Synopsis et Extraits de la pièce



Le début de la pièce :

 

Puisqu’on ne sait pas ce qui va arriver demain…

 

Un train.

 

Alfredo arrive avec son téléphone portable et ses lunettes de soleil. Il ressemble à une star de cinéma et se comporte comme telle. Il parle en néerlandais. Il s’arrête devant un siège libre, à côté de Rosa qui essaie de dormir contre la vitre.

 

ALFREDO, à Rosa à voix basse : Je peux m’asseoir à côté de vous ?

Elle fait la tête, sort son sac du siège.

Il termine sa conversation et lui tend la main.

ALFREDO : Bonjour.

Elle ne répond pas.

ALFREDO, plus fort : Bonjour. Je suis Alfredo. Je suis belge.
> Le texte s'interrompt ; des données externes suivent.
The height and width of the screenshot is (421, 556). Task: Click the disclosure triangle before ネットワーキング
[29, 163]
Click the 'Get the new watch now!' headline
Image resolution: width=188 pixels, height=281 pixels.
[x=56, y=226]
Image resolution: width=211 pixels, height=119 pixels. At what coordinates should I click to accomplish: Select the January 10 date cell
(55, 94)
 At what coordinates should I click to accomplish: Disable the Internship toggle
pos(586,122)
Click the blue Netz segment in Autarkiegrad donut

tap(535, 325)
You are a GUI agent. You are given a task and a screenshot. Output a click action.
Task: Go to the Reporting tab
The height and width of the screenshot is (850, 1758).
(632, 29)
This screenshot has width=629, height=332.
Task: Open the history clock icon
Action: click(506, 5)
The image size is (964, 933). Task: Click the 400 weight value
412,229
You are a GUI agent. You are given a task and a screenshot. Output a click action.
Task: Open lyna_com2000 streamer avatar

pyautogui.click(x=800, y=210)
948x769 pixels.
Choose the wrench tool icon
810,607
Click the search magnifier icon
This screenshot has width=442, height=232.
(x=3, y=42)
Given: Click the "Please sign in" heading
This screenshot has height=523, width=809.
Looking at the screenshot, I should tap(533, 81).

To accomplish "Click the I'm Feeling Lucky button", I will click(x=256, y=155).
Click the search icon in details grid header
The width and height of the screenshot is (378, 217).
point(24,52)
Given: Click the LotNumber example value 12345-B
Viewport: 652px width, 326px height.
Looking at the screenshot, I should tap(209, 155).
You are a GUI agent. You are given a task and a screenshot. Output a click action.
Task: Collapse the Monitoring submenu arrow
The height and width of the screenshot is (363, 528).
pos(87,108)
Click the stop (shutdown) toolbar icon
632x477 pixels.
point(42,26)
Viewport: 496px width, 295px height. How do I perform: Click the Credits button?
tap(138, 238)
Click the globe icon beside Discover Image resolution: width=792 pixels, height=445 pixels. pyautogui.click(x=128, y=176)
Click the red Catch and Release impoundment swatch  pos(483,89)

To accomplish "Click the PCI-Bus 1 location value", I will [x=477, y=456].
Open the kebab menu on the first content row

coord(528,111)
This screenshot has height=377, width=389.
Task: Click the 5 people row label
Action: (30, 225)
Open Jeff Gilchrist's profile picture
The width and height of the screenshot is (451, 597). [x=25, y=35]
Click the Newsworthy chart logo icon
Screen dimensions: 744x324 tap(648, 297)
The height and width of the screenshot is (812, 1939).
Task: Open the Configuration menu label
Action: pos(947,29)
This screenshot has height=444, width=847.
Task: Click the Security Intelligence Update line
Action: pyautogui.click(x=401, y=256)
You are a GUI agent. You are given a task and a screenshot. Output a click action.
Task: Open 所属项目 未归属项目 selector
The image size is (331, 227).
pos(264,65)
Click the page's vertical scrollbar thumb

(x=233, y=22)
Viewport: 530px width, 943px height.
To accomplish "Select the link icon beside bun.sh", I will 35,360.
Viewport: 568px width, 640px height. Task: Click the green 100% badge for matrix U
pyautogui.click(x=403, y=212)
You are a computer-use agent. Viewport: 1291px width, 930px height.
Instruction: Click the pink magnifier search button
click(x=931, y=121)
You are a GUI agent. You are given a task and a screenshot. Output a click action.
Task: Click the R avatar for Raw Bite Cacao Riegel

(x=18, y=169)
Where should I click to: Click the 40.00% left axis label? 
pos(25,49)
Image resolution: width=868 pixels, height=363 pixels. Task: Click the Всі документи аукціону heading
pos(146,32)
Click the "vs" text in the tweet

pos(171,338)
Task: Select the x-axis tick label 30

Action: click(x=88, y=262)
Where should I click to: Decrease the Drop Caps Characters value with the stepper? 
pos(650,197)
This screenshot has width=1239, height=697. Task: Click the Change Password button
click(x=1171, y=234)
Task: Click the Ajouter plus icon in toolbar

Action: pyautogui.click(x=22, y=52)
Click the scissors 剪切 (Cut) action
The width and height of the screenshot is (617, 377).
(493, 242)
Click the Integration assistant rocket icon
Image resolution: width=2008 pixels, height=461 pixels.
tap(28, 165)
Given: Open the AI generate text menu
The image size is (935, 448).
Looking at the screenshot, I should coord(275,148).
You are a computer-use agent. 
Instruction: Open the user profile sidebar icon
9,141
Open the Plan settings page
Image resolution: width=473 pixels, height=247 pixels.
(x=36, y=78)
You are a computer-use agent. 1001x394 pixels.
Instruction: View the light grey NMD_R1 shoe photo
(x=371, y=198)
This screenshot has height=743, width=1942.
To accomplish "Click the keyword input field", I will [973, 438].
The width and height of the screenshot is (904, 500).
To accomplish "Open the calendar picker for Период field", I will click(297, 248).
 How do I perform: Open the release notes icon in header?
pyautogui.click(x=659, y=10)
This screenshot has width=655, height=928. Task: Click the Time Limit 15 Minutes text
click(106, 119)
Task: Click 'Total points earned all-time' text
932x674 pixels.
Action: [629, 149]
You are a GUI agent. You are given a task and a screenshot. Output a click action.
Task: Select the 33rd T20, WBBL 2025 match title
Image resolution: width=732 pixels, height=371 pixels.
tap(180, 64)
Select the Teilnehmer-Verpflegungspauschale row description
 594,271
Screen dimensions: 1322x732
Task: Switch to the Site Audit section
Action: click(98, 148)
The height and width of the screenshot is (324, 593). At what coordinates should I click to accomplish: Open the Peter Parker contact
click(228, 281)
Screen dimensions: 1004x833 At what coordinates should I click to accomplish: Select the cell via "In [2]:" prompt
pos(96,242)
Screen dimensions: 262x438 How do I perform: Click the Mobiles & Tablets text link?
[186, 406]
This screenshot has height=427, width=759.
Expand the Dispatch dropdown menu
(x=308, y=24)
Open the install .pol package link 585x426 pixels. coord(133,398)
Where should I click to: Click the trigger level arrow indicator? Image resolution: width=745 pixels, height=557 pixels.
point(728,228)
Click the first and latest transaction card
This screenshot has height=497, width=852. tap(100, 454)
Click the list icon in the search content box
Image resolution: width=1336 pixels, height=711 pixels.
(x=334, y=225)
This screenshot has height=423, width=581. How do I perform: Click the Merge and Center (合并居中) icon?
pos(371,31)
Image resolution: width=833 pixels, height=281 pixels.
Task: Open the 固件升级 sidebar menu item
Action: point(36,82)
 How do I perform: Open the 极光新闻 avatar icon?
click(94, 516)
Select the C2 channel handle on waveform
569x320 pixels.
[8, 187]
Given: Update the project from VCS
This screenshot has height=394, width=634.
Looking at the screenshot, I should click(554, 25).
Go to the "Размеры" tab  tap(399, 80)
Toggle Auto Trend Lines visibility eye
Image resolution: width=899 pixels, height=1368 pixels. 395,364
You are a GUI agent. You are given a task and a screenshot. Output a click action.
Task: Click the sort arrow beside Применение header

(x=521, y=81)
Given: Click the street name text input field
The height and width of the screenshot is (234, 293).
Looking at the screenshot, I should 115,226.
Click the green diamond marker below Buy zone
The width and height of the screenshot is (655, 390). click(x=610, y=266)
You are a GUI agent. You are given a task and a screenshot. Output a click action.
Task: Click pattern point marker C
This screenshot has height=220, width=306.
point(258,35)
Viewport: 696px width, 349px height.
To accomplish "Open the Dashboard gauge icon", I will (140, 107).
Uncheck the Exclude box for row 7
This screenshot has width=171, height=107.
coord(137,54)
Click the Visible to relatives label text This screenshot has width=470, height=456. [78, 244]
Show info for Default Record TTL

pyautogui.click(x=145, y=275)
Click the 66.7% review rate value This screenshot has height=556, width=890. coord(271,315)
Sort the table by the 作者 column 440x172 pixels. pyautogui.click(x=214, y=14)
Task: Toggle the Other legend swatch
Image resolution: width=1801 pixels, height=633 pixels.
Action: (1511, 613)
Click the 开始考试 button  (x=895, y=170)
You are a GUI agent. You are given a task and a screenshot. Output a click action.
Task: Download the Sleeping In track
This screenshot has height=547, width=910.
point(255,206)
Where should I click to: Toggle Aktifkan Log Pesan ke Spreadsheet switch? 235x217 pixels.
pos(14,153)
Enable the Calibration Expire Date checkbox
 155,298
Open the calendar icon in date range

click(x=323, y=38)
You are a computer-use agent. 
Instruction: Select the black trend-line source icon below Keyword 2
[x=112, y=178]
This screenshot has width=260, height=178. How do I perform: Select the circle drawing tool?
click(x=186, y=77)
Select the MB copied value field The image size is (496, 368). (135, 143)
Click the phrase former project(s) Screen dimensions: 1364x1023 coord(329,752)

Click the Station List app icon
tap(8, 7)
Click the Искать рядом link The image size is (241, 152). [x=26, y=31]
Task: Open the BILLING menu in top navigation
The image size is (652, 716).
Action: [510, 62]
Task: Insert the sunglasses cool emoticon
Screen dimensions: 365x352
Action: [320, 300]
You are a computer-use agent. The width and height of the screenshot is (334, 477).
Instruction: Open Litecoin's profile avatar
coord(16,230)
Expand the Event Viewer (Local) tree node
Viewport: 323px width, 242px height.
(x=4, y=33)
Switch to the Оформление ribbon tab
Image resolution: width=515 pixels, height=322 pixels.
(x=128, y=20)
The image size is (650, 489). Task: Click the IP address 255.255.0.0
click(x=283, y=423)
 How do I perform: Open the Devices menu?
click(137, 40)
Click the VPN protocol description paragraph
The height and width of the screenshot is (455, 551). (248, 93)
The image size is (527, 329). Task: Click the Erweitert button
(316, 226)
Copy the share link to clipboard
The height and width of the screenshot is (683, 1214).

ROSA : Alfredo c’est un nom belge ?

ALFREDO : Et vous ?

ROSA : Rosa.

ALFREDO : Ah, sei italiana !

ROSA : Non.

ALFREDO : Española ?

ROSA : De rouen.

ALFREDO : Ah. Connais pas.

Elle hausse les épaules.

ALFREDO : Je suis belge !

ROSA : Oui, vous l’avez déjà dit.

Elle repose sa tête contre son siège et ferme les yeux.

ALFREDO : Vous faites quoi dans la vie ?

ROSA : Je dors.

ALFREDO : Non je veux dire dans la vie.

ROSA : C’était ironique.

ALFREDO : Ah, humour français, je comprends pas toujours !

ROSA : C’est pas grave.

ALFREDO : Je suis belge mais je ne parle pas français. Je suis du côté flamand. Vers Brugge.

ROSA, en l’imitant : Ah. Connais pas. Je suis française.

ALFREDO : Vous vous moquez de moi, là ?

ROSA : Pas du tout.

ALFREDO : Ah bon. Je comprends pas trop votre humour ici en France.

ROSA : C’est vrai l’humour belge c’est vachement mieux.

ALFREDO : Vous êtes agressive là ?

ROSA : Vous croyez ?

ALFREDO : Ok, c’est bon, je ne vous parle plus.

ROSA : Allélluia !

Il est choqué. Elle referme les yeux et essaie de dormir. Il reprend son tél et parle fort exprès.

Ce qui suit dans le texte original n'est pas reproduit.